Lower Fort Garry is now administered by Parks Canada as a National Historic Site of Canada. During the operating season, the fort functions as a living museum, where costumed interpreters portray the people who lived and worked there during the early 1850s, when Eden Colvile was inland governor of the Hudson's Bay Company. Visitors can explore the fort's original buildings, view period furnishings and artifacts, and watch demonstrations of everyday work and skills from the period.

The site also includes museum exhibits and a Visitor Reception Centre.
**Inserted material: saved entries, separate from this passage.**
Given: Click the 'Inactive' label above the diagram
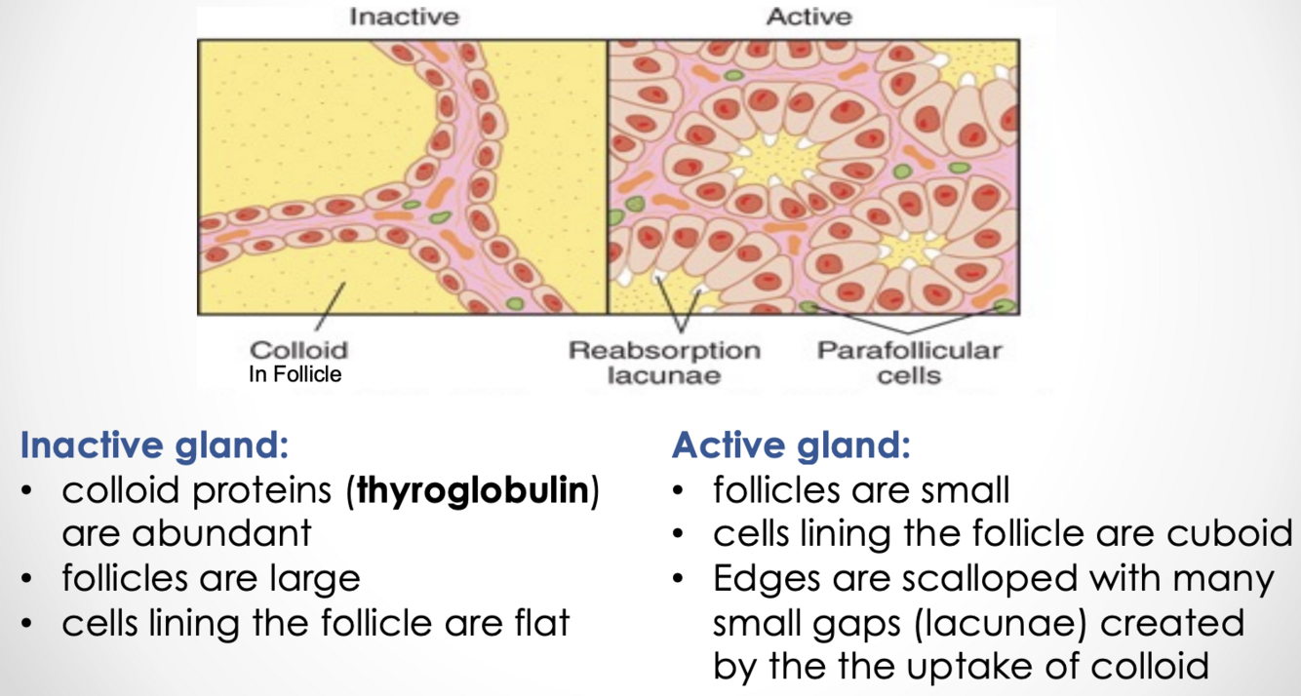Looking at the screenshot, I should (403, 17).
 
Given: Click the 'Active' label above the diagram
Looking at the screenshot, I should (808, 17).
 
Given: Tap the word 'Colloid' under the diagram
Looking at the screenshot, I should (298, 350).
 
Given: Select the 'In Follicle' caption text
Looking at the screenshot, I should (295, 374).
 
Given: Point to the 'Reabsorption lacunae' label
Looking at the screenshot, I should (664, 362).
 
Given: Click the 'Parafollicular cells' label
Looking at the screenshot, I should (908, 362).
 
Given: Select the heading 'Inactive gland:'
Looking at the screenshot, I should (154, 445).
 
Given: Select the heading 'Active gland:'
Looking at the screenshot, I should (790, 445).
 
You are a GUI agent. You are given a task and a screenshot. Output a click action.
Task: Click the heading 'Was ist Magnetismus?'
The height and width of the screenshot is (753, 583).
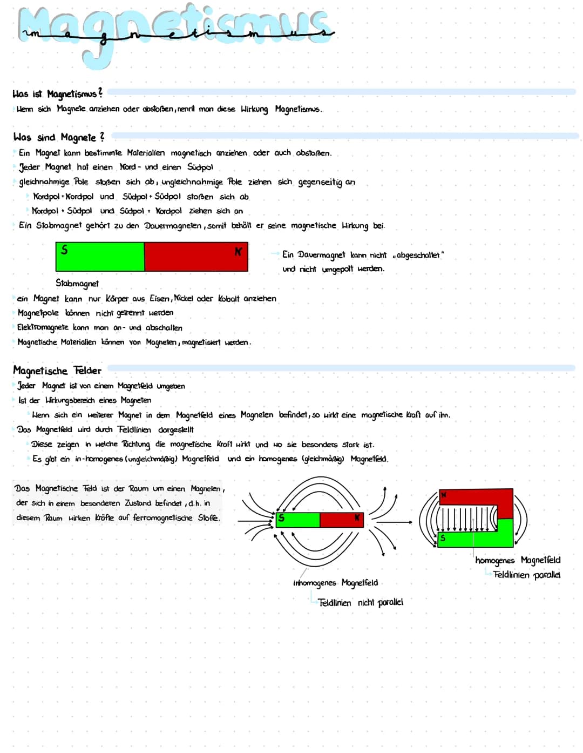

Its collection contains approximately 46,000 artifacts related to Lower Fort Garry, the fur trade, and the Red River Colony, many of which are displayed throughout the historic buildings and exhibition spaces.

== Recognition ==
Lower Fort Garry was designated a National Historic Site of Canada on 31 May 1950. In its Statement of Significance, the Historic Sites and Monuments Board of Canada described the fort as "one of the finest collections of early stone buildings in western Canada". The designation recognizes the site's importance as a Hudson's Bay Company supply depot and transportation centre, its later use as a federal penitentiary, and as the first training base of the North-West Mounted Police.

In 2011, Canada's History magazine named Lower Fort Garry one of Canada's ten best National Historic Sites, describing it as "the oldest intact stone fur trading post in North America".